Please repeat, precisely as written, only the lines from the one containing "Refresh return policies for store 1" through the last line of the records below, pictures omitted.
== INFORMATION SUPPLIED ==
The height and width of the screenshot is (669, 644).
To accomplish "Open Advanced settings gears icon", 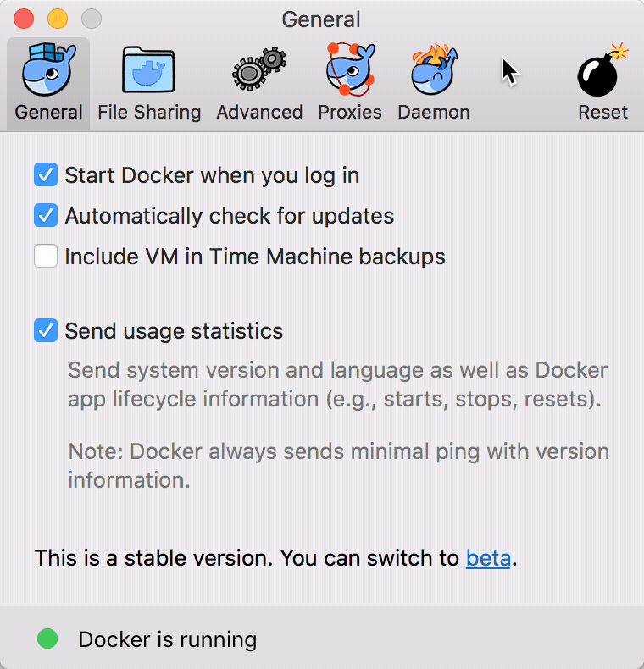I will 259,69.
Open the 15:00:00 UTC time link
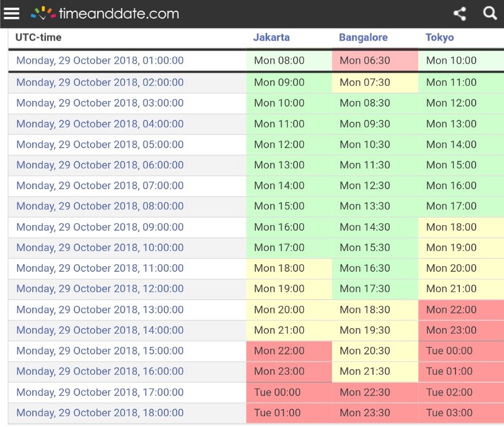This screenshot has height=427, width=504. coord(100,351)
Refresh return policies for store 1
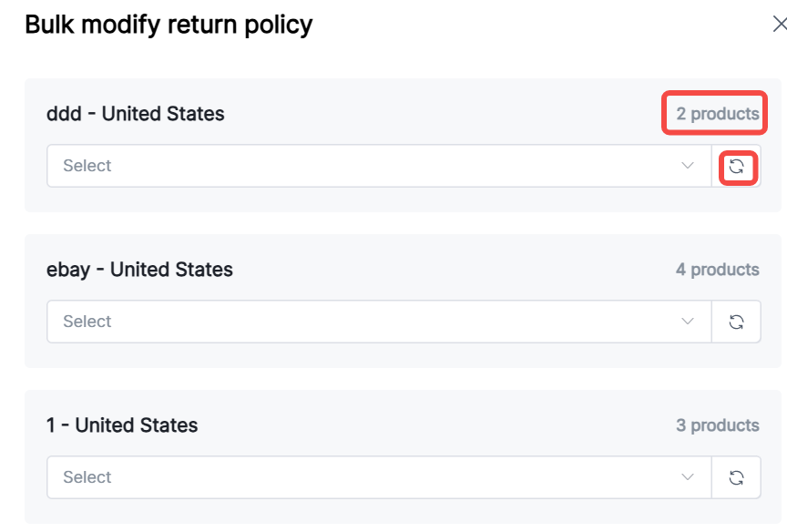This screenshot has width=787, height=532. click(737, 477)
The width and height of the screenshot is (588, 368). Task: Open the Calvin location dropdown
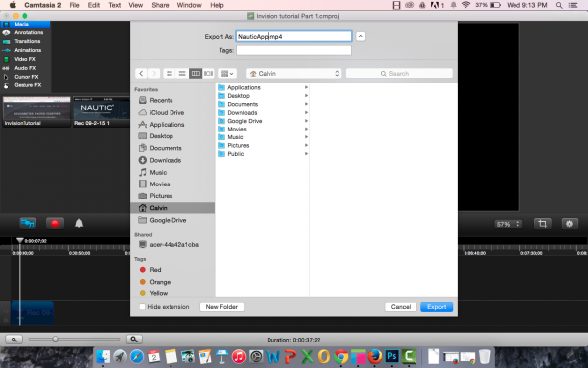click(x=294, y=74)
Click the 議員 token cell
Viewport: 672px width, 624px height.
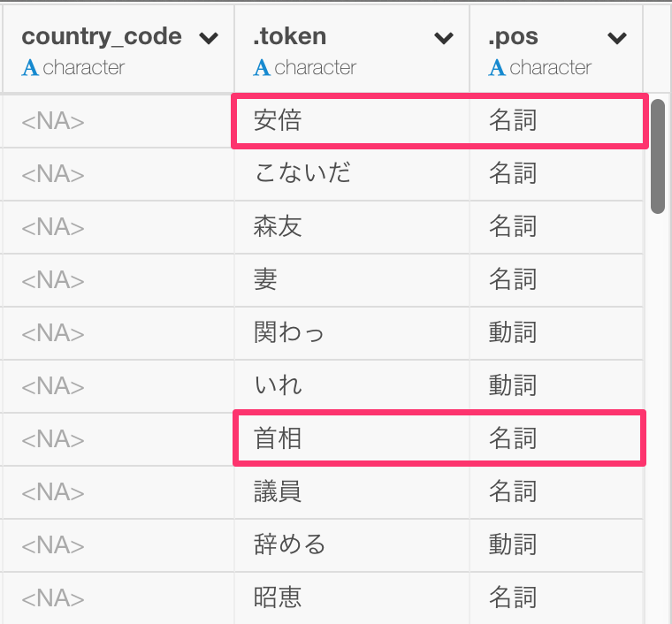(278, 491)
===
* _ANSWER FOR THIS EXERCISE_:
Refresh return policies for store 1
This screenshot has width=787, height=532. click(737, 477)
The width and height of the screenshot is (588, 368). Task: Open the Calvin location dropdown
click(x=294, y=74)
Click the 議員 token cell
Viewport: 672px width, 624px height.
(278, 491)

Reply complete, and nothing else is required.